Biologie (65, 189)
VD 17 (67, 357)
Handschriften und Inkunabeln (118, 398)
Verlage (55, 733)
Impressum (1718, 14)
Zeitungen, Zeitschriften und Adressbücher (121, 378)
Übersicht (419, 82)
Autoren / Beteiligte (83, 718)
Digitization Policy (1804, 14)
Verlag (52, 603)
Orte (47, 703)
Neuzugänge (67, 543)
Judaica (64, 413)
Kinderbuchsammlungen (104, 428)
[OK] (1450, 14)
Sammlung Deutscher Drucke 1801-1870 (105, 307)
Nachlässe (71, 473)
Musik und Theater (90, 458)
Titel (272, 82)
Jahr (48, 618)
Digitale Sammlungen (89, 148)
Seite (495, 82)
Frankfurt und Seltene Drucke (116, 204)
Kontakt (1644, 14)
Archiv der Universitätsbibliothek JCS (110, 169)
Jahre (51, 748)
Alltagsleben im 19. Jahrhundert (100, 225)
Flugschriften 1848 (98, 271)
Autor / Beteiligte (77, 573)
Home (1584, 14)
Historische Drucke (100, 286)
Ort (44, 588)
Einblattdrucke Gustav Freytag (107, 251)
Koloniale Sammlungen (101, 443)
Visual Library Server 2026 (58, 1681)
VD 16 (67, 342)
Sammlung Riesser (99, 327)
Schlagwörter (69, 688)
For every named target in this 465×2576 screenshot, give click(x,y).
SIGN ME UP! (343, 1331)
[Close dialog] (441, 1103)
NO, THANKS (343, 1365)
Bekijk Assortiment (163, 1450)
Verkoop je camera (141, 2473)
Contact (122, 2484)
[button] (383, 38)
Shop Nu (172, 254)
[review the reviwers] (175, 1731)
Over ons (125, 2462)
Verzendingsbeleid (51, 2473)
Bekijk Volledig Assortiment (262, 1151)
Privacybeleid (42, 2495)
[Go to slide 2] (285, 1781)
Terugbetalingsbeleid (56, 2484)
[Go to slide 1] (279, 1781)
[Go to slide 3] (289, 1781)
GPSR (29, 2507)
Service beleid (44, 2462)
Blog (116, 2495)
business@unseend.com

----------

→ What the task requires:
Retype the listing from the line with "Neuzugänge (67, 543)" through its final line, both included, with no character changed.

→ Task answer:
Neuzugänge (67, 543)
Judaica (64, 413)
Kinderbuchsammlungen (104, 428)
[OK] (1450, 14)
Sammlung Deutscher Drucke 1801-1870 (105, 307)
Nachlässe (71, 473)
Musik und Theater (90, 458)
Titel (272, 82)
Jahr (48, 618)
Digitale Sammlungen (89, 148)
Seite (495, 82)
Frankfurt und Seltene Drucke (116, 204)
Kontakt (1644, 14)
Archiv der Universitätsbibliothek JCS (110, 169)
Jahre (51, 748)
Alltagsleben im 19. Jahrhundert (100, 225)
Flugschriften 1848 (98, 271)
Autor / Beteiligte (77, 573)
Home (1584, 14)
Historische Drucke (100, 286)
Ort (44, 588)
Einblattdrucke Gustav Freytag (107, 251)
Koloniale Sammlungen (101, 443)
Visual Library Server 2026 (58, 1681)
VD 16 (67, 342)
Sammlung Riesser (99, 327)
Schlagwörter (69, 688)
For every named target in this 465×2576 screenshot, give click(x,y).
SIGN ME UP! (343, 1331)
[Close dialog] (441, 1103)
NO, THANKS (343, 1365)
Bekijk Assortiment (163, 1450)
Verkoop je camera (141, 2473)
Contact (122, 2484)
[button] (383, 38)
Shop Nu (172, 254)
[review the reviwers] (175, 1731)
Over ons (125, 2462)
Verzendingsbeleid (51, 2473)
Bekijk Volledig Assortiment (262, 1151)
Privacybeleid (42, 2495)
[Go to slide 2] (285, 1781)
Terugbetalingsbeleid (56, 2484)
[Go to slide 1] (279, 1781)
[Go to slide 3] (289, 1781)
GPSR (29, 2507)
Service beleid (44, 2462)
Blog (116, 2495)
business@unseend.com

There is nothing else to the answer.